Yes, Lyn, you did it. Yout perseverence and fortitiude are what got you here. You didn't need Bob and Jillian. This is why you will never gain it back. Congrats!

Christina S. said...

You rock! You should be very proud of yourself. And I believe 100% that you are going to be successful in the long term.

Speaking of BL, just curious to know what you thought of this season. I started watching maybe four or five seasons ago (I think my first season was the one with Heba and Vicky). For some reason I just could not get into it this season - the gameplay and alliances have really begun to grate on my nerves . . . I miss some of the nicer players from seasons past!

Jen said...

That's great! I've never watched the show, but people who have had told me it's really inspiring. You were inspired watching the show, and now people are inspired hearing about YOUR journey. :-)

Twiggy said...

What a great feeling :). Personally, I'm looking forward to not weighing the same as the linebackers on an NFL team ;).

LN said...

How wonderful for you to realize that!! Kudos and congratulations on your very own successful transformation.

Lisa said...

Inspiring post! Thanks. :-)

Sunny said...

Congrats to you! Know how I started using Biggest Loser to my advantage? Not this season, but last season, I started dancing through every commercial break. I got over 30 min. of exercise in during that 2 hour show. every.single.week.

Still do it! :)

♔Reyna♔ said...

gosh-I know exactly how you felt! It does feel great though watching it now that I've lost weight, not feeling horrible about myself. wat's funny is that I just posted a b4 and after picture after losing 51 lbs. If you want come by and check them out! I can't wait to read more--officially a new follower!

reyna
www.glamglory.blogspot.com

Lisa said...

Wow, I was exactly the same. Being in the UK I don't get to watch the seasons until about three years late I think but I still love them all the same, and I could have written your post because it's just how I used to feel, and felt when I watched the latest season shown in the UK recently. I couldn't believe that I weighed less than those people at the end, and they all looked stunning. Couldn't believe that I maybe looked like that. I still am shocked regularly to think that I've lost over 130lbs, it just doesn't seem real. 16 months ago it seemed like an impossible dream, but I've made that dream come true, no-one else, ME, and I am so proud.

Lanie Painie said...

I can't understand why they don't have bigger girls either, other than they can't win the beginning contests to even get on the ranch.

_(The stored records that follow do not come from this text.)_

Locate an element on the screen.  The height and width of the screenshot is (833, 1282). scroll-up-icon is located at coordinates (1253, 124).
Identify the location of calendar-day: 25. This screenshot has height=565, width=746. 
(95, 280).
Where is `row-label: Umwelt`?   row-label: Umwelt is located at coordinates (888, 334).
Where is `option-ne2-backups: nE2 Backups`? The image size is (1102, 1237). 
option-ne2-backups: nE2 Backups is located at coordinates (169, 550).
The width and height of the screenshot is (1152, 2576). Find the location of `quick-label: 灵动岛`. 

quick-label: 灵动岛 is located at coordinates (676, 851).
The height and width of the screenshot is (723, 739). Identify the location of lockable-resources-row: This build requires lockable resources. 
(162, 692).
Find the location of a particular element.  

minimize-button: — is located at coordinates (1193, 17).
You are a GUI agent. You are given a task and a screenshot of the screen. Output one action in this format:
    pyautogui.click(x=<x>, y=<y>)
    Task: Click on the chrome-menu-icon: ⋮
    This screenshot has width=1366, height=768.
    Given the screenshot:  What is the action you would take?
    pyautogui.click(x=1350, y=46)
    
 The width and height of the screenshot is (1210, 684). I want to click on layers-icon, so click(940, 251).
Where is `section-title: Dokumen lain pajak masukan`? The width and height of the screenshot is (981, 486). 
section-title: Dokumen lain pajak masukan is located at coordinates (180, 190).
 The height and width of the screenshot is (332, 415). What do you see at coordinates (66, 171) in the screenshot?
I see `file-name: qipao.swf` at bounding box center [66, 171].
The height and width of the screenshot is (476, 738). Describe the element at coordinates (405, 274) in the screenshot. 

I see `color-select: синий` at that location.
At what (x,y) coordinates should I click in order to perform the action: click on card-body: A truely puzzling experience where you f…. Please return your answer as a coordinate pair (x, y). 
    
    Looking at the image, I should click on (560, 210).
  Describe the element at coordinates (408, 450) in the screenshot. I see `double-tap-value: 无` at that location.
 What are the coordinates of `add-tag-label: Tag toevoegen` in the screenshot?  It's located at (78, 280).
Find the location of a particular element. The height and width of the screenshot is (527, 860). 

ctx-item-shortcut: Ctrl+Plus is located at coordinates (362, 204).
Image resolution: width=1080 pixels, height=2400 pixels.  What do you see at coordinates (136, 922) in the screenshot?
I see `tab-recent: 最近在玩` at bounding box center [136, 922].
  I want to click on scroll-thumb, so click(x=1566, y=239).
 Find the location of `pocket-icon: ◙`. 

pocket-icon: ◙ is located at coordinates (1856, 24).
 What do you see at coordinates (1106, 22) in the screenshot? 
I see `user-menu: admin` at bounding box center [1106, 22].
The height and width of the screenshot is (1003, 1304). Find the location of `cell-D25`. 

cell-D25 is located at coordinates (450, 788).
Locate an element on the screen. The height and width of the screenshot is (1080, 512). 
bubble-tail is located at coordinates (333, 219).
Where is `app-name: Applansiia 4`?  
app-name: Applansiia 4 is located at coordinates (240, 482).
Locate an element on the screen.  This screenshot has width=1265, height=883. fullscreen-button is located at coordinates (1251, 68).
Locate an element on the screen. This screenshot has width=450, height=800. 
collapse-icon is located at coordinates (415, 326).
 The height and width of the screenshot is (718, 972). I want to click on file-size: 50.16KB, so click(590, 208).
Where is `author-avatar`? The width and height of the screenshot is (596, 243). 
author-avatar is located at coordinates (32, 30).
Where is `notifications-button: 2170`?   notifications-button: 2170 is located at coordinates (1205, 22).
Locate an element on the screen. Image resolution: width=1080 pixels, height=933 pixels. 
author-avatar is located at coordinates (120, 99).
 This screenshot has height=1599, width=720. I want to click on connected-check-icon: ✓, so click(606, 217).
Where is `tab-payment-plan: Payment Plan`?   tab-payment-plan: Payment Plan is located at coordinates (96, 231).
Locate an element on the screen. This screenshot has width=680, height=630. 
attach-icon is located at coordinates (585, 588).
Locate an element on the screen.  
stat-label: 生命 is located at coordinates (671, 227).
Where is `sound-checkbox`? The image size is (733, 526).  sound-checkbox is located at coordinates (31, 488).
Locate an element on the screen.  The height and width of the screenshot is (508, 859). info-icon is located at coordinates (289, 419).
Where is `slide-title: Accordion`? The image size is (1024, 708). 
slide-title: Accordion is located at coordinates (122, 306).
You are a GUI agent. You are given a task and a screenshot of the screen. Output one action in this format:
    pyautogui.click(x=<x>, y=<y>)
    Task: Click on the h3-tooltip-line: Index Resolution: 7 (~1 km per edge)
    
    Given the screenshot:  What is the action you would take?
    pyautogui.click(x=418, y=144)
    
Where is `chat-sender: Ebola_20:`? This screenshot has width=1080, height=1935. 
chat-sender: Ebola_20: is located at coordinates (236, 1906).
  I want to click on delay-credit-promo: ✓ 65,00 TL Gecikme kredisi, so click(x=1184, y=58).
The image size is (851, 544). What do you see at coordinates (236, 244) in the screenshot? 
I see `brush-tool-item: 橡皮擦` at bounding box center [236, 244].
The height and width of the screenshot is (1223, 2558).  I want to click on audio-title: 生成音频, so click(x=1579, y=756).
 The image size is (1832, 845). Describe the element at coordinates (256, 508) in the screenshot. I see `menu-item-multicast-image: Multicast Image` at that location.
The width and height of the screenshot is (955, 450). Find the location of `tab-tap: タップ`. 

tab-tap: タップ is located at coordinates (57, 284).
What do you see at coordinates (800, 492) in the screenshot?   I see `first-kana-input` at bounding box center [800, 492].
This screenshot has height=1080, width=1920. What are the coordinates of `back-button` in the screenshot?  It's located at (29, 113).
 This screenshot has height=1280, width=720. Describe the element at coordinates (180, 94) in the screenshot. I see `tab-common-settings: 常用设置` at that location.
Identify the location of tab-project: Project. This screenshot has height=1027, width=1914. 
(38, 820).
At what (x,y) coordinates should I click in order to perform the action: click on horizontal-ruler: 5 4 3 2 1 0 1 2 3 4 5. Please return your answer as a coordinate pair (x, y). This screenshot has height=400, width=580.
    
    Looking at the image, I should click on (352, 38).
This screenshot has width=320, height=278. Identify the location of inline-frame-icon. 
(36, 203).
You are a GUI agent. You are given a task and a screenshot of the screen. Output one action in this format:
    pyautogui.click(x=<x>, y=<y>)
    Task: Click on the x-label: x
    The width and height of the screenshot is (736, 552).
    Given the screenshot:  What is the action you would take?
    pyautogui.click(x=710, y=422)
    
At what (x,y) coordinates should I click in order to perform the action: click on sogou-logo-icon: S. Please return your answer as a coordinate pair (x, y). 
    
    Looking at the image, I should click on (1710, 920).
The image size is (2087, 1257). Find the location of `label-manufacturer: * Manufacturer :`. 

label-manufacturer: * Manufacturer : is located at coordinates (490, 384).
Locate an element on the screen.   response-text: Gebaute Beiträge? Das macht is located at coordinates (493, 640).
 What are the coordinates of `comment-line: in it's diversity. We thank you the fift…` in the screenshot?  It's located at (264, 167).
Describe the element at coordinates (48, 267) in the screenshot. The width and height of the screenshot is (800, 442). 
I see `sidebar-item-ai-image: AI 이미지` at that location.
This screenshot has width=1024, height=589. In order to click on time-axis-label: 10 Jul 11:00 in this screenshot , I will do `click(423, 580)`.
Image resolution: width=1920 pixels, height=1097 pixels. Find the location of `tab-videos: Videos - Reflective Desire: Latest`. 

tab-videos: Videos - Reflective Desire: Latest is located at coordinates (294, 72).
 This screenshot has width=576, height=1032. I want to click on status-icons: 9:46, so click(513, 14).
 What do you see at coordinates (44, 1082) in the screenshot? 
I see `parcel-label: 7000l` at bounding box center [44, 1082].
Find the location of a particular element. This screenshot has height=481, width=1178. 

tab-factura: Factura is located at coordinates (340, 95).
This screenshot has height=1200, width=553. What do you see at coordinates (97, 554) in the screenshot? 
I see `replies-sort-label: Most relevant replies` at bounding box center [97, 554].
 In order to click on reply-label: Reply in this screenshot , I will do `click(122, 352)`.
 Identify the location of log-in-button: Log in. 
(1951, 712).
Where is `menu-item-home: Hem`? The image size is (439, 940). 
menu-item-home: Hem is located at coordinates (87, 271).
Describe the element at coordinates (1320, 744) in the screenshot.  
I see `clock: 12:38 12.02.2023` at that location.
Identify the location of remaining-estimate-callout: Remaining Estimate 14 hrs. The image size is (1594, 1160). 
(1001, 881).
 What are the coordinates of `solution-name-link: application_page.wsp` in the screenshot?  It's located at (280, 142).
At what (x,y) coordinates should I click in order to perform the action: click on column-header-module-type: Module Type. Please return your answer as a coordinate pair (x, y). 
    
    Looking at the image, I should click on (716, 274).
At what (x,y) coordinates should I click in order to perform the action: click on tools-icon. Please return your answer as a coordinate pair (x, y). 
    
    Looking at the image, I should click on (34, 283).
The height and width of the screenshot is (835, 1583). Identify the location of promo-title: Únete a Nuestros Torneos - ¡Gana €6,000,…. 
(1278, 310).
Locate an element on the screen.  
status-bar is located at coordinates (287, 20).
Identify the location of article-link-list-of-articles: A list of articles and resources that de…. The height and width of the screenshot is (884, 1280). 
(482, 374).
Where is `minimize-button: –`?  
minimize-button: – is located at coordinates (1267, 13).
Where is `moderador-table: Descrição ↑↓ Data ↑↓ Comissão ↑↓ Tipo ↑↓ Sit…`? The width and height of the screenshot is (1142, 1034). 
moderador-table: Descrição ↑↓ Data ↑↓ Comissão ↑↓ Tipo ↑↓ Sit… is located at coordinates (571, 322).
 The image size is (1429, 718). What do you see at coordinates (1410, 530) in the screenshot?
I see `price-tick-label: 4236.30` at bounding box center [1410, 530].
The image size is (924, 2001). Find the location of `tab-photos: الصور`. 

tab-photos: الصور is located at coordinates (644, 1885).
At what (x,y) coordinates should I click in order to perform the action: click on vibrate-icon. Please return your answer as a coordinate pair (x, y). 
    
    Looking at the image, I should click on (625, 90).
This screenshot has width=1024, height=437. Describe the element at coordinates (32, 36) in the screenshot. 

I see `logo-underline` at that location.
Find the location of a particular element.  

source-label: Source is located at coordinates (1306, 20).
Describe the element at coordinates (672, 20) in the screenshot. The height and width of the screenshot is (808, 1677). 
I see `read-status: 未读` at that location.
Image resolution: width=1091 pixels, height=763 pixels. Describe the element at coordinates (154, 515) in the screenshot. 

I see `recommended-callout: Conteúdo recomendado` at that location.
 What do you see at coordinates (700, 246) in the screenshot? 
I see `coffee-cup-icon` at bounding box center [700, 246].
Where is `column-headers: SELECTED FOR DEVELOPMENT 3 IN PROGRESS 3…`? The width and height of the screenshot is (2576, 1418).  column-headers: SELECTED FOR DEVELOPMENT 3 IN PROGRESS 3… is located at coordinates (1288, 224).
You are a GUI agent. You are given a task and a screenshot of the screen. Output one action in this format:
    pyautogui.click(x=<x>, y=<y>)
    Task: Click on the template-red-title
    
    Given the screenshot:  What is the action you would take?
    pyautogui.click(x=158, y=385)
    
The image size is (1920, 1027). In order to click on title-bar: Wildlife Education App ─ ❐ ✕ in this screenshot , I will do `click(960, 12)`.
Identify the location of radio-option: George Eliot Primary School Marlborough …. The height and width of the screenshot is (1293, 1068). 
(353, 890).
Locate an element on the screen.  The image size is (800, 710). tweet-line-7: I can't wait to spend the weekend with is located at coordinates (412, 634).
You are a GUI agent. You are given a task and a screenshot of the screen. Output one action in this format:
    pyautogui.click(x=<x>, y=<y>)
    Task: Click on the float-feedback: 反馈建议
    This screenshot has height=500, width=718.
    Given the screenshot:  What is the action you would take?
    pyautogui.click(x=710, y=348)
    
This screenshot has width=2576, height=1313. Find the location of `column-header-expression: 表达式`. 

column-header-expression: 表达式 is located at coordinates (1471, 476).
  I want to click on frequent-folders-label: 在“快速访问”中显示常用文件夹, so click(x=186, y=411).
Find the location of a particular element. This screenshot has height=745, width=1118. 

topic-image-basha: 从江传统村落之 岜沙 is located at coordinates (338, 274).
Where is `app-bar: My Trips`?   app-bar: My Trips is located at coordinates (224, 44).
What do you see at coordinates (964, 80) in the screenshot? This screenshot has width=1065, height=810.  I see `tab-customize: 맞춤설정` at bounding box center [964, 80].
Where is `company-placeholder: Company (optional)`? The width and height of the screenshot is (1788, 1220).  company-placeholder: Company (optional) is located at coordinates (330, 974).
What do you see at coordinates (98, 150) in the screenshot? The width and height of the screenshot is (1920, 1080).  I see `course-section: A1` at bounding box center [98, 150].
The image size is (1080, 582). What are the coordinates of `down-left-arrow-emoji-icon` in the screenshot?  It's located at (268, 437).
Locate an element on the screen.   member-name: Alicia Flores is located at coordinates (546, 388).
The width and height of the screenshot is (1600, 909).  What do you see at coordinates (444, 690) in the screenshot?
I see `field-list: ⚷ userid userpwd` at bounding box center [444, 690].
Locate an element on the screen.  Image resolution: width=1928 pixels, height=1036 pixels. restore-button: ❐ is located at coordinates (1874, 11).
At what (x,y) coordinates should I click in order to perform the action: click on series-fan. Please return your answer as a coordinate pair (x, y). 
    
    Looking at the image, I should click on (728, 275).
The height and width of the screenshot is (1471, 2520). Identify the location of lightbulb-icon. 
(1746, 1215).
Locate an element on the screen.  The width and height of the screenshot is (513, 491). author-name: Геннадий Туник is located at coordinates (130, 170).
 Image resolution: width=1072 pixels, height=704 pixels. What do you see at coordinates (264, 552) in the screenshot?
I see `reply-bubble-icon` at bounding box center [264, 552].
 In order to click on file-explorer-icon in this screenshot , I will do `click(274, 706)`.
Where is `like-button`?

This is the first season I've watched all the way through. I tended to lose interest once they got smaller than me (you know, episode 2) before. Next season I want all the women to be bigger than me. Since the only one I can control is myself, I'm workin it at the gym!

Chris of Frecklemama.com said...

YES! I am with you (uh, except I've lost 24 so far, not 100!). I used to watch it while snacking and feel guilty but inspired. Weird. Every season I think, what if I started when they started? Where would I be by the finale?

This year I started MF on Oct 6. I have lost 24 lbs so far and still don't believe it. I have to look at a cell phone pic I took of myself to help it sink in.

You are such an inspiration! Thank you for your continued honesty and sharing.